Com este romance quis reconciliar estes dois caminhos de escrita, coma ideia de que todos nós somos seres históricos. A História é o fio do tempo que nos conduz até hoje

Neste momento, em que há um certo clima de anti-semitismo, é curioso que se escrevam tantos romances sobre o universo judaico. Só sobre a Grácia Nasi escreveram-se várias biografias. Sente que isso é uma espécie de resposta?
Eu não sinto o meu livro como uma defesa de qualquer ataque ao povo judeu. O que há é muitas críticas ao Estado de Israel. O Estado de Israel é um Estado de Direito como qualquer outro e que pode ser criticado. Outra coisa é o poder instalado em Israel utilizar a história do povo judeu para não ser criticado. Mas isso já é uma manipulação muito triste de um passado trágico. Não acho que o anti-semitismo seja maior agora que no passado. Acho que a comunidade judia é mais respeitada hoje.
O meu livro é mais sobre as lições que podemos tirar da história do povo judeu.

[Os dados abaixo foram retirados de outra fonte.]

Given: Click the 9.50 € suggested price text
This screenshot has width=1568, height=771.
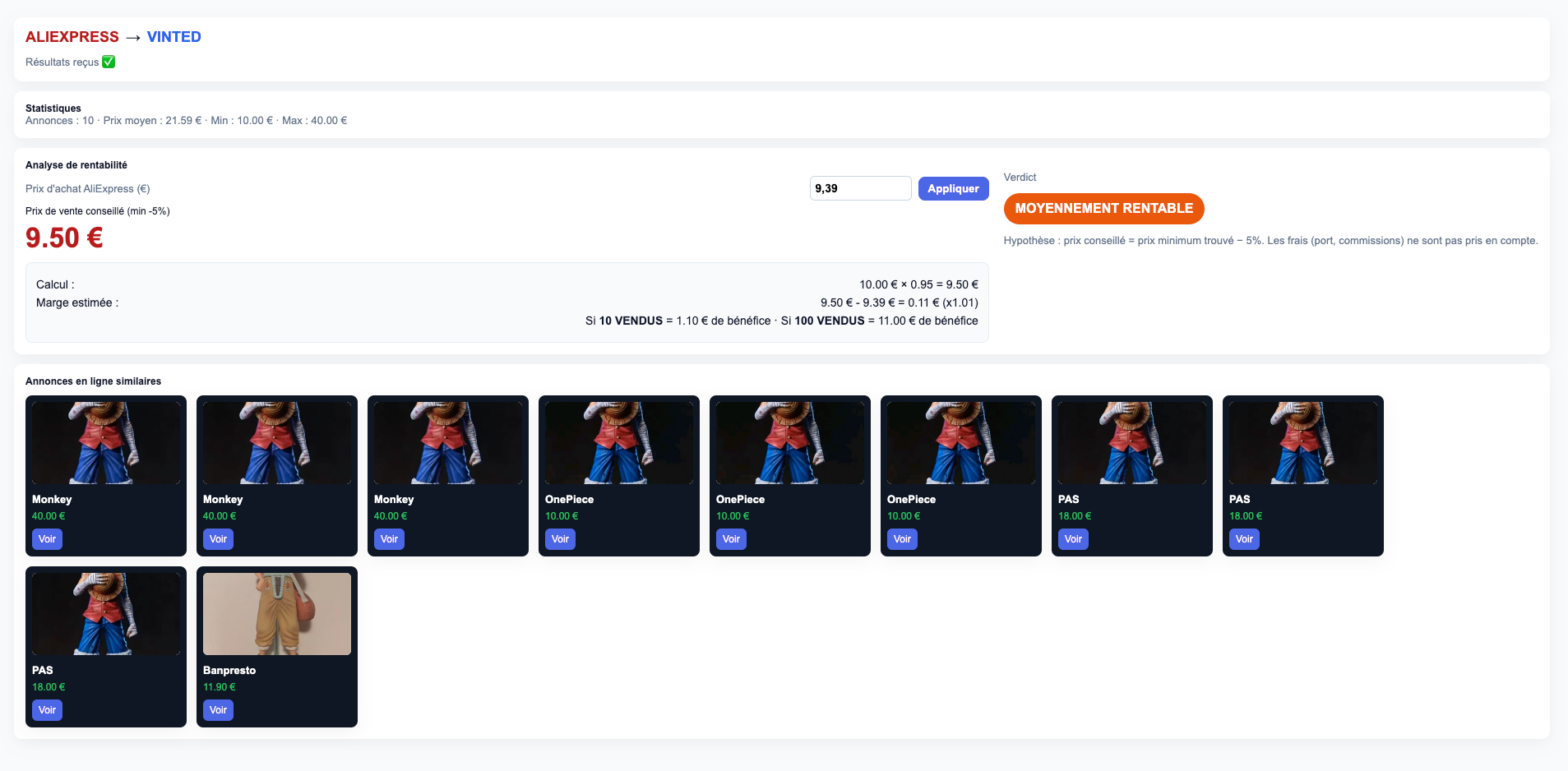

A perseguição dos judeus faz parte da história mais obscura da história da humanidade. É uma sucessão de perseguições àqueles que são diferentes. Este é um exemplo terrível de intolerância e é o núcleo da construção da história europeia, começando na Inquisição – que foi a primeira grande máquina de perseguição da modernidade – e chega até hoje com as polémicas em torno da constituição do Estado de Israel. Não nos podemos esquecer que os europeus, depois da perseguição que fizeram aos judeus na II Grande Guerra resolveram criar um Estado de Israel, não na Europa, mas no Médio Oriente. Os judeus nunca tiveram problemas com o Médio oriente até ao momento em que os Europeus decidiram criar Israel.

E nesse momento acaba por acontecer uma inversão, o perseguido passa a perseguidor?
Para mim é muito interessante olhar para este fenómeno e tentar perceber como se chegou a este ponto, ao ponto de termos a população palestiniana a viver em regime de perfeito “apartheid”.
É interessante perceber que o mesmo povo que foi perseguido ao longo da história, assim que teve a sua própria estrutura de Estado conseguiu desenvolver, também ele, políticas de perseguição contra os outros.
Este é um tema que é importante discutir e pensar. È preciso trazer a questão das vítimas para cima da mesa, assim como a função social das vítimas assim como a manipulação da dor das vítimas para justificar novas injustiças. Todo este tema é muito delicado e difícil de tratar. Eu procurei um caminho um pouco estranho, o caminho da literatura, para falar de todos estes fenómenos de uma forma irónica. Assim talvez consiga responder às minhas inquietações mas sem fazer um livro político ou de tese. É um livro que tenta responder a perguntas, que tenta reflectir sobre este universo de perseguições e vítimas.